Pour ce qui est du secret professionnel, je rappelle qu'il peut être partagé à la condition que l'individu concerné soit d'accord. Quant aux addictions, elles peuvent effectivement venir s'ajouter aux difficultés rencontrées par une personne en état d'épuisement professionnel.

Annie Le Houerou et Richard Ferrand ont posé la question de la réinsertion, qui est un sujet central. Dans les faits, lorsqu'une entreprise est dans l'impossibilité de proposer un reclassement, la personne qui souffre n'a souvent d'autre choix que de démissionner, ce qui n'est évidemment pas une solution satisfaisante.

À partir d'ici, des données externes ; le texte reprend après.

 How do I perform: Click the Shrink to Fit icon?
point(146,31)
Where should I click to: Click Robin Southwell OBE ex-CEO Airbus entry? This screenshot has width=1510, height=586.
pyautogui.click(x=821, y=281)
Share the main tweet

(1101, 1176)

Il faut aussi savoir qu'il se passe des choses entre le moment où une personne est mise en arrêt maladie pour épuisement professionnel et son retour à l'emploi. Le législateur a proposé utilement la notion de visite de pré-reprise, consistant à permettre au médecin-conseil, au médecin traitant ou à la personne concernée elle-même, de demander une visite médicale ayant pour but de préparer la reprise du travail. Durant cette visite, le médecin va se trouver face à une personne pour laquelle il faut trouver une solution, celle-ci pouvant consister par exemple en une reprise à temps partiel thérapeutique – même si, très souvent, la personne ne souhaite pas reprendre le travail, car cela signifie se trouver à nouveau plongée dans le milieu délétère qui est à l'origine de ses problèmes –, tandis que l'employeur, coupé de tout contact avec le salarié pendant son arrêt de travail, préférera attendre le retour de celui-ci avant de se prononcer sur les conditions de reprise. Comme vous le voyez, quelles que soient les compétences des services des ressources humaines, et même des services d'accompagnement que l'on peut trouver dans les grandes entreprises, le dispositif actuel ne permet pas forcément une préparation optimale du retour au travail du salarié après une période d'arrêt.

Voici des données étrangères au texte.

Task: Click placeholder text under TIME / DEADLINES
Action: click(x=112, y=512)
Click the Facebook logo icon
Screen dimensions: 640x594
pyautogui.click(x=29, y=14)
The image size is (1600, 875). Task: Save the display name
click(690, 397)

Valérie Boyer a rappelé la difficulté qu'il y a à définir l'épuisement professionnel – qui n'est pas une maladie, mais un syndrome multifactoriel – et à distinguer ce qui se rattache à la vie professionnelle de ce qui relève de la vie privée, quelle que soit la profession concernée – pour notre part, nous ne parlons pas seulement des salariés dans notre rapport, mais évoquons également les cas des soignants et des policiers. Elle a insisté sur le fait que l'épuisement professionnel ne se traduisait pas uniquement par des maladies psychiques ou psychosomatiques, mais aussi par des maladies somatiques, rappelant ainsi l'ampleur et la complexité du sujet qui nous intéresse.

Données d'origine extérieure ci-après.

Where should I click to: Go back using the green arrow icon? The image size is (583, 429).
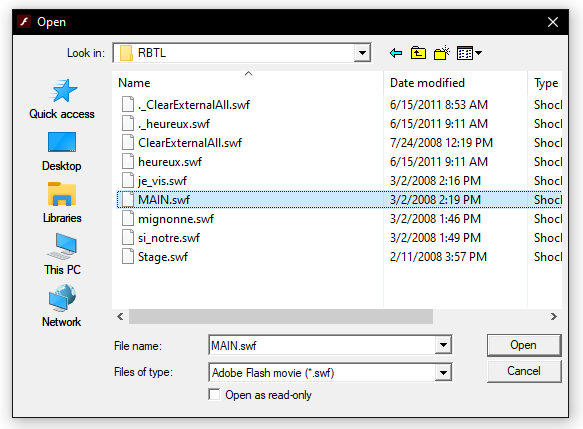pyautogui.click(x=396, y=53)
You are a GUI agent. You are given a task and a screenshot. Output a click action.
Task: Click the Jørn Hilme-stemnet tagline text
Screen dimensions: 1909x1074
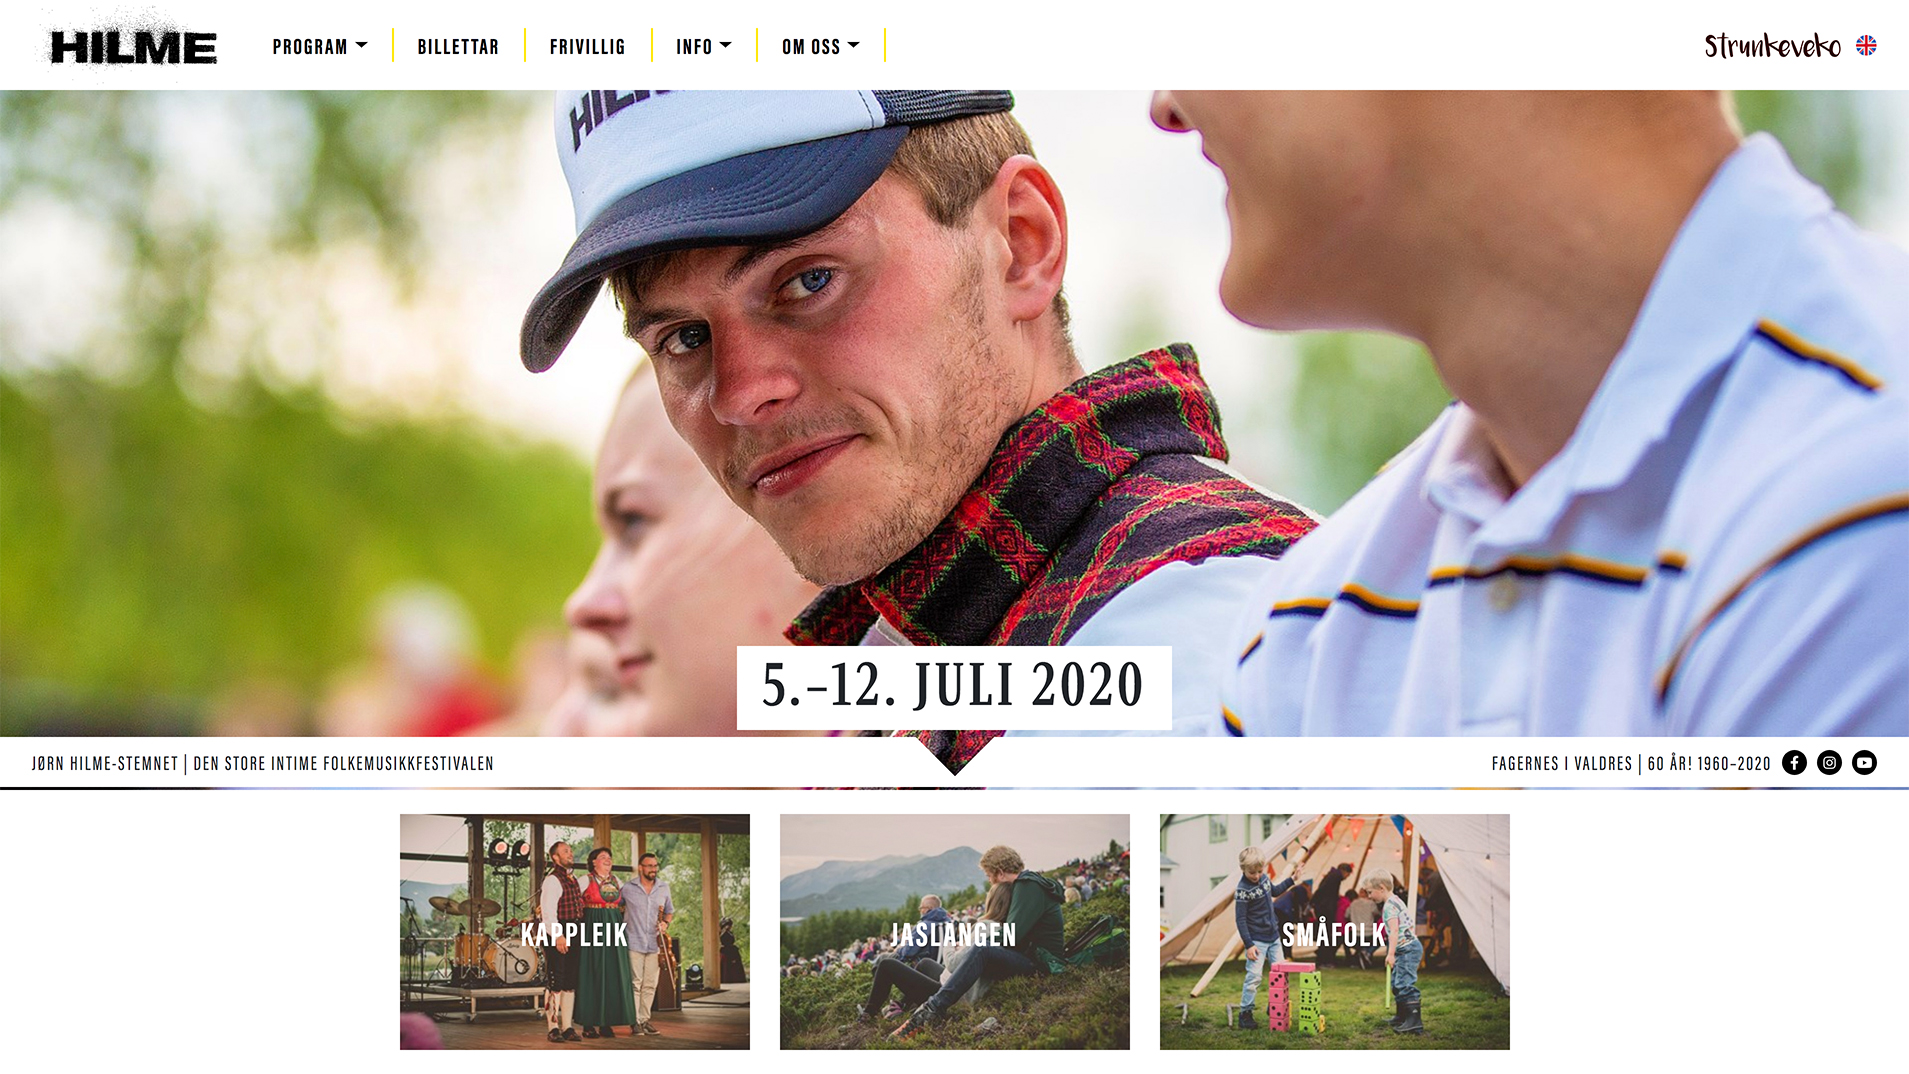(104, 763)
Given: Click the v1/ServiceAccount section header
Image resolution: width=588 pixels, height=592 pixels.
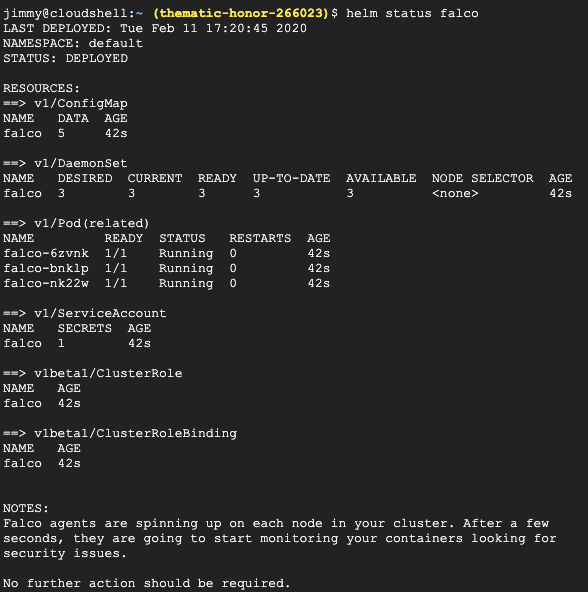Looking at the screenshot, I should (x=85, y=313).
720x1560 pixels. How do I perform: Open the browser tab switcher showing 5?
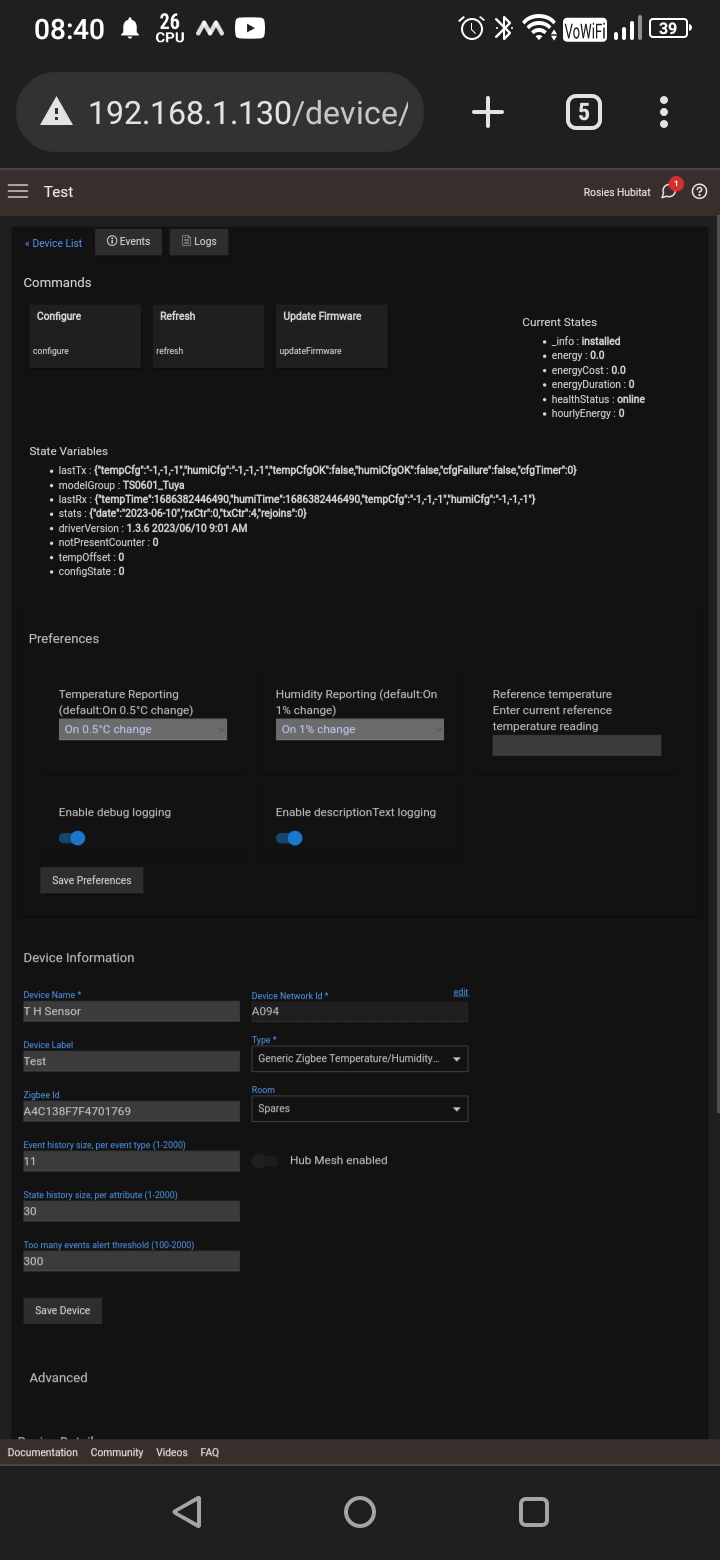[584, 112]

Enfin, Francis Vercamer, à qui l'on doit plusieurs rapports sur le thème de la médecine du travail, a évoqué la fonction publique. Si, sur le plan de l'organisation, ce secteur se caractérise par la présence d'une médecine de prévention, il est autant exposé que le secteur privé au phénomène d'épuisement professionnel : le surmenage, l'envie de bien faire son métier, l'intensification du travail y sont tout aussi présents.

Pour améliorer la prise en charge des personnes victimes d'épuisement professionnel, le législateur doit disposer de meilleures connaissances en la matière, avant de s'intéresser aux modalités de reconnaissance et de réparation qui pourraient être mises en oeuvre. Les victimes, elles, ont avant tout besoin d'être reconnues. Nous sommes dépositaires d'un grand nombre d'histoires personnelles : celles qui nous ont été confiées dans le cadre de notre vie personnelle et professionnelle, mais aussi celles que nous avons entendues lors des auditions des associations de victimes, par lesquelles nous avons commencé nos travaux. En tant que législateur, il nous appartient, grâce à notre expérience, de replacer ces histoires, qui sont autant de parcours humains, dans le schéma des organisations, des administrations et des entreprises – grandes ou petites – de notre pays.